Passage to read:
====

On 2/20/22 21:34, Yves Orton wrote:

On Mon, 21 Feb 2022, 12:11 Ricardo Signes, @.***> wrote:

Thanks, you two. I have been pursuing this exiting experimental only because it seemed to be not moving and to work. I am not in a rush, and will back off until post-5.36!

I have had a chance to review this in more detail and I am very pleased to say I was very wrong. Yesterday I could have sworn unlimited quantifiers were allowed in lookbehind, but I guess I tested something else, as I said in the commit message my brain was mush by the end of the day. Every case I expected to be broken seems to be covered. (Yay Karl!) Provided my PR is applied and we add a bunch more tests and no further surprises are revealed I think we will be good for 5.36 contrary to what I said earlier.

I apologize to Karl for doubting him. He did a great job with the max length checks.

I will follow up with more tests and maybe a slight optimization but I think we are good!

Yves

Thanks, but I'm not so sure it's ready to be de-experimentalized.

Are we sure we have the correct semantics? I am now thinking it should be a mirror of the lookahead assertions, starting at 0, then -1, -2, ... That would be the most intuitive, and would mean no real performance penalty for long lookbehinds.

So, some background information.

====

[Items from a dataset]
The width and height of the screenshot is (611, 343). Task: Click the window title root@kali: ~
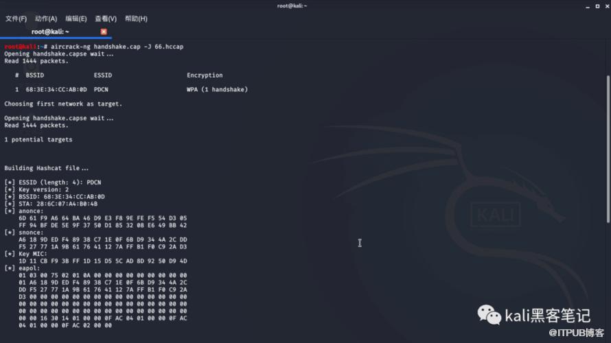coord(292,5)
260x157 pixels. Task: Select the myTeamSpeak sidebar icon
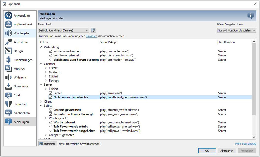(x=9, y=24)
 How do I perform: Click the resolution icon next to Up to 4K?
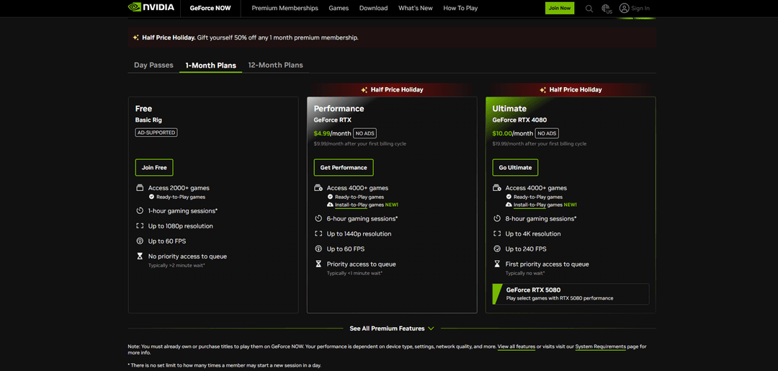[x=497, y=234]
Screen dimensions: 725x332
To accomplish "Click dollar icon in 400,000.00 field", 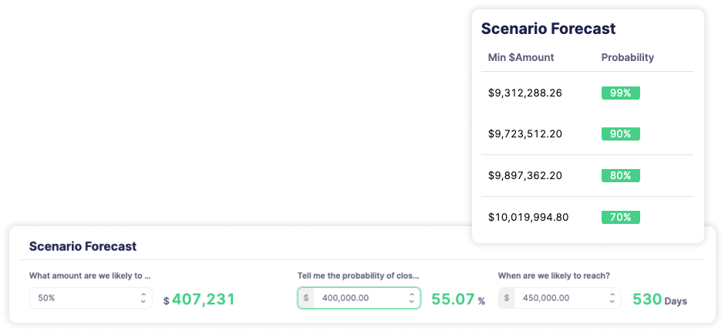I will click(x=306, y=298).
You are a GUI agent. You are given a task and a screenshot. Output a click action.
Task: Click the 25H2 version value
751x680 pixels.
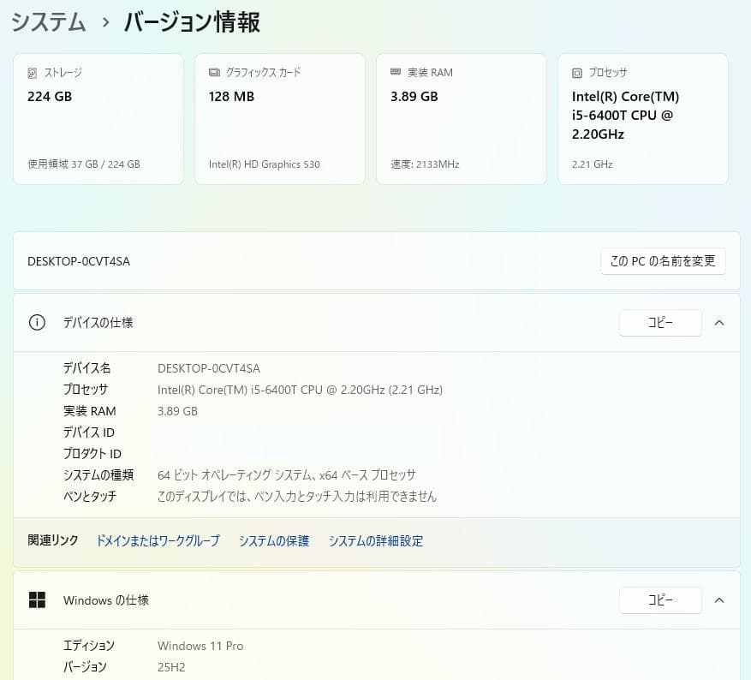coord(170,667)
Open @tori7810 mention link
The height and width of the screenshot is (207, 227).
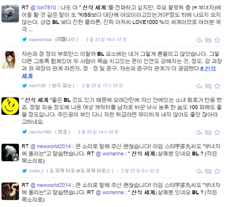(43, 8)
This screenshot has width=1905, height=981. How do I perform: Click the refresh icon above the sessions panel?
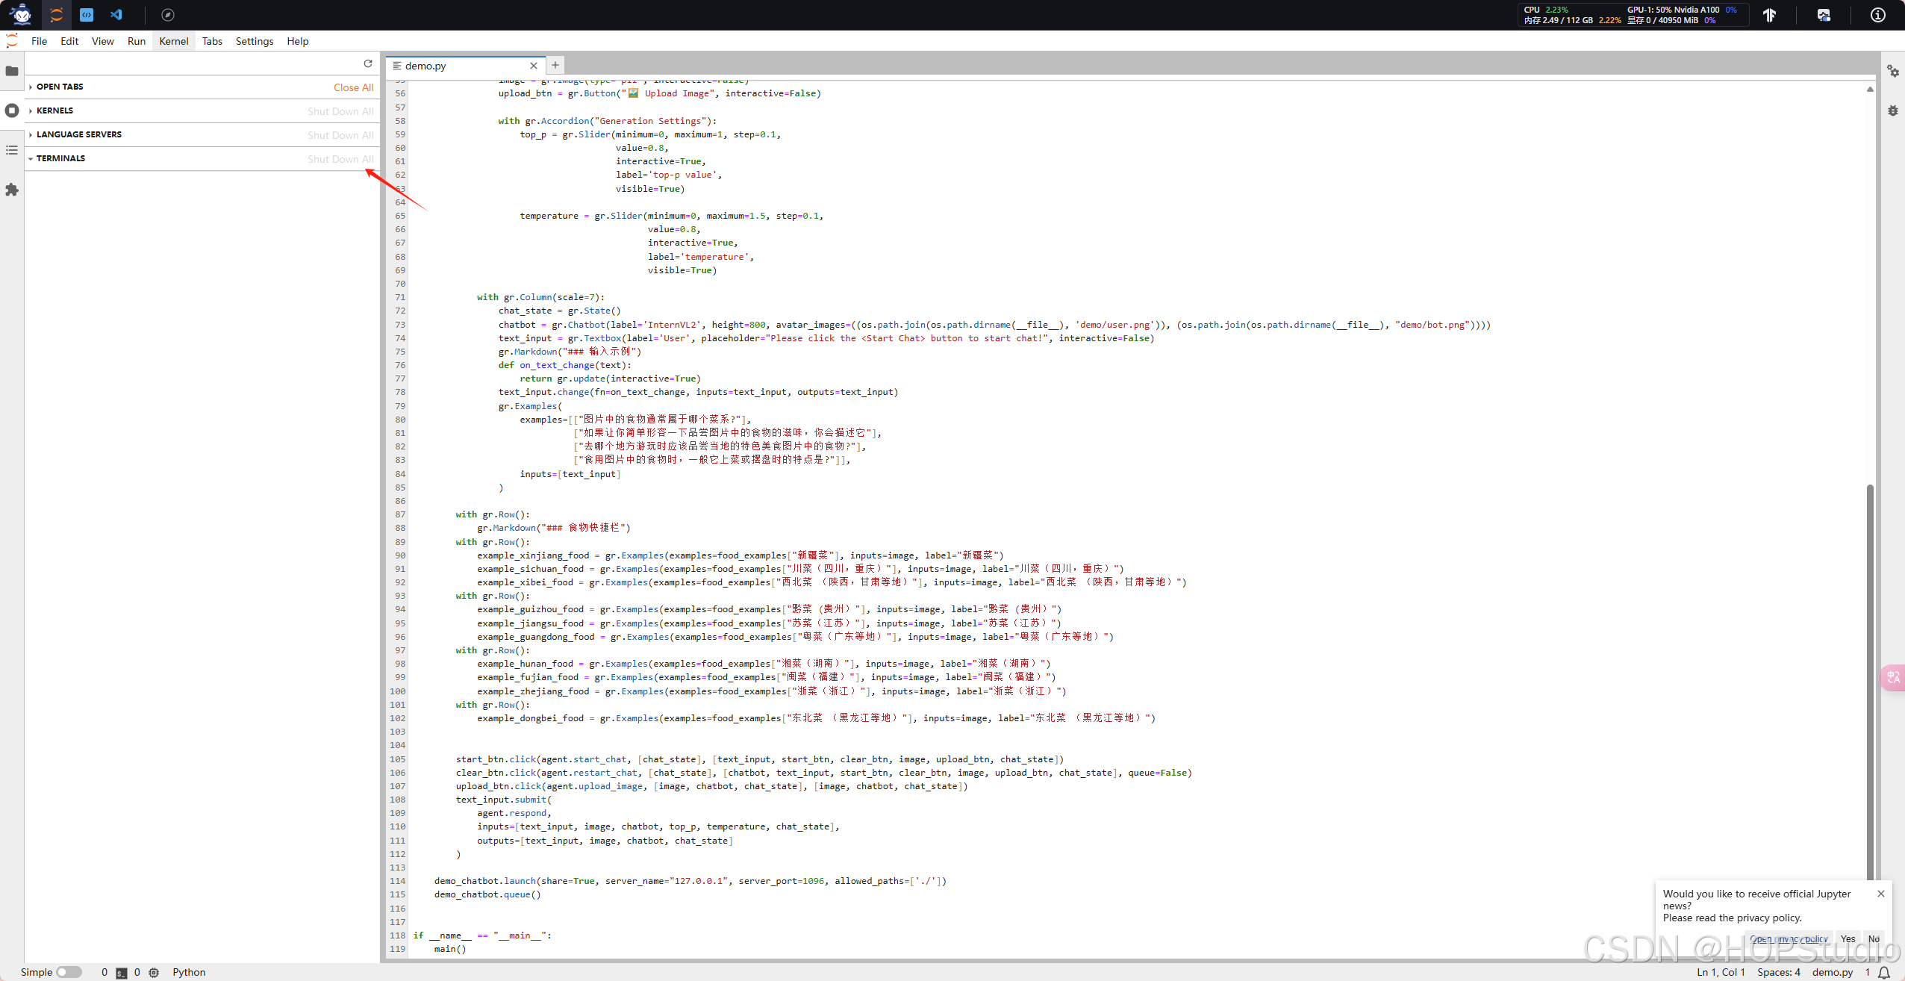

====

Things to do:
(1) According to the email thread, why should lookbehind be a mirror of the lookahead assertions? Please answer in one to three sentences.
(2) Report each line of the listing that contains the string "width".
The email thread and the listing are unrelated to each other.

Solved tasks:
(1) Mirroring the lookahead assertions, starting at 0, then -1, -2, and so on, would be the most intuitive approach. It would also mean no real performance penalty for long lookbehinds.

(2)
The width and height of the screenshot is (611, 343). Task: Click the window title root@kali: ~
The height and width of the screenshot is (207, 227).
This screenshot has width=1905, height=981. How do I perform: Click the refresh icon above the sessions panel?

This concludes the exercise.